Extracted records
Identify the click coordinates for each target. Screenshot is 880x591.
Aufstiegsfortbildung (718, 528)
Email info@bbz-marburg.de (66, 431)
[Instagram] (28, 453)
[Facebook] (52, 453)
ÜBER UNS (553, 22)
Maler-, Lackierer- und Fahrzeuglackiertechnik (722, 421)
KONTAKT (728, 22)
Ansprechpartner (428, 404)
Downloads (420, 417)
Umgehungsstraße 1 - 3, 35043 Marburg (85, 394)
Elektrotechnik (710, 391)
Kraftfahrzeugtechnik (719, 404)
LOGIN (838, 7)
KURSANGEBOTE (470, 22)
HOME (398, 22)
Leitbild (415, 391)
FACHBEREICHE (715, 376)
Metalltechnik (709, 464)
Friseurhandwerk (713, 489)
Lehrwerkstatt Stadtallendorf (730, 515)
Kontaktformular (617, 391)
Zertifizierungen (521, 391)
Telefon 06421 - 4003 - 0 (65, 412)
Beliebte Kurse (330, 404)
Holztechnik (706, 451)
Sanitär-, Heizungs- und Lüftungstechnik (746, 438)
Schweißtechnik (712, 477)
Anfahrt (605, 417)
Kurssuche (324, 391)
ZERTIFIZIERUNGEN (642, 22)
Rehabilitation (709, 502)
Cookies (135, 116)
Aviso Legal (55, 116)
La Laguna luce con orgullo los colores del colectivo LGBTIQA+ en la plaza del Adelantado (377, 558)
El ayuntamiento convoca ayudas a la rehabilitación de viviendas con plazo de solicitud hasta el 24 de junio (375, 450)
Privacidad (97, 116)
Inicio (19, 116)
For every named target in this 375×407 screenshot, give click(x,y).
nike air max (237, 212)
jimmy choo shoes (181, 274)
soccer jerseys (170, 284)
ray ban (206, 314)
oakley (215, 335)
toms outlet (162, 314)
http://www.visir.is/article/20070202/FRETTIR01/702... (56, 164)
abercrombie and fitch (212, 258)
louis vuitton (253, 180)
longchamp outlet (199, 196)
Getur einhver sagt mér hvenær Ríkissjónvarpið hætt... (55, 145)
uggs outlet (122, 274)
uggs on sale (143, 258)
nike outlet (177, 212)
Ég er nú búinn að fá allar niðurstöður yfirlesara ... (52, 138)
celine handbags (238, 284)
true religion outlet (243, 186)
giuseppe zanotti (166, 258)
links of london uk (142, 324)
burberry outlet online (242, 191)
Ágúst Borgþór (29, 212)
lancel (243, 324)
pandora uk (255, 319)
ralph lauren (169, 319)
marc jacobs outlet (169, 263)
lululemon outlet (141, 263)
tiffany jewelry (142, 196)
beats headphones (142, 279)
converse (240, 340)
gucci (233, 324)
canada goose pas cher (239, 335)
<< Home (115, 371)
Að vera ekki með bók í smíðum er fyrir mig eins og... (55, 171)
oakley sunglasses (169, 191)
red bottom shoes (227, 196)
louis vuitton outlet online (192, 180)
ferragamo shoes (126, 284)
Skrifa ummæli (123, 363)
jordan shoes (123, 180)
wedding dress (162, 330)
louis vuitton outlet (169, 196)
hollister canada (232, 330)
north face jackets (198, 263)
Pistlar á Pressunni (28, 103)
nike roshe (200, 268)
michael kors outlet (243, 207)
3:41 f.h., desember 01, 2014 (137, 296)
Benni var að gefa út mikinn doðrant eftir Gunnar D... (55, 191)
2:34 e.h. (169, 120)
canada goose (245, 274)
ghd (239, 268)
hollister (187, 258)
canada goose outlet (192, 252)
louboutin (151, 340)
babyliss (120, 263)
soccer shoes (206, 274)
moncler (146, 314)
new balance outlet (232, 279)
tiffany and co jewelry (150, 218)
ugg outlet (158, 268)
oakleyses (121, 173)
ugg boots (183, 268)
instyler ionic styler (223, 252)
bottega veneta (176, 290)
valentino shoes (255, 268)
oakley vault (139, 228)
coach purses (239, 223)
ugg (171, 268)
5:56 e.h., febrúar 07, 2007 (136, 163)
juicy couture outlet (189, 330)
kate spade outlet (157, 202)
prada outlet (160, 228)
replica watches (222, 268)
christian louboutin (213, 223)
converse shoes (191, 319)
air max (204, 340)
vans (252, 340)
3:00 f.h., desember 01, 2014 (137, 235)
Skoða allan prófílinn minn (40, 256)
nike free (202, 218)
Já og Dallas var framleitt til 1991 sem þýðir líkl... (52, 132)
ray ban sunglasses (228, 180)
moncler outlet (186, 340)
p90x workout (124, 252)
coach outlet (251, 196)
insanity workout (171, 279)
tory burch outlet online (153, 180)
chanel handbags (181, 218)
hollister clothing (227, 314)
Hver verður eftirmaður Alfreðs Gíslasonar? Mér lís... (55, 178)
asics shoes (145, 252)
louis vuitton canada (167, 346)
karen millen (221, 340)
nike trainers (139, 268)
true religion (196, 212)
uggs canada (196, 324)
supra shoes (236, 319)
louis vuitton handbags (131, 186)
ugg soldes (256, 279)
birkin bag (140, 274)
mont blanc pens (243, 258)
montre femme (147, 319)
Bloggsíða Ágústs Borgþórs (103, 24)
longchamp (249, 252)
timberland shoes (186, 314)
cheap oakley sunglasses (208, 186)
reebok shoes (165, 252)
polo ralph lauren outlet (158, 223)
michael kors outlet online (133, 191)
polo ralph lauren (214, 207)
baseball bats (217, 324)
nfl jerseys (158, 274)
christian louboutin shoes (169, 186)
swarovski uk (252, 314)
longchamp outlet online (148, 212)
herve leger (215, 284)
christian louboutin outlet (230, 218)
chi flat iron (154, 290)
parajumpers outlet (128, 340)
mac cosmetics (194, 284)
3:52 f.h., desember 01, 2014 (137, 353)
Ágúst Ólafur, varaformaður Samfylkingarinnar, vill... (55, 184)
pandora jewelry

§ **CHALLENGE**
Change "shoes" to "sneakers" in the rows from the one containing "oakley sunglasses (169, 191)" through the one containing "michael kors outlet (243, 207)", and write out only those rows with everything else left as it is.

§ **CORRECT OUTPUT**
oakley sunglasses (169, 191)
red bottom sneakers (227, 196)
louis vuitton outlet online (192, 180)
ferragamo sneakers (126, 284)
Skrifa ummæli (123, 363)
jordan sneakers (123, 180)
wedding dress (162, 330)
louis vuitton outlet (169, 196)
hollister canada (232, 330)
north face jackets (198, 263)
Pistlar á Pressunni (28, 103)
nike roshe (200, 268)
michael kors outlet (243, 207)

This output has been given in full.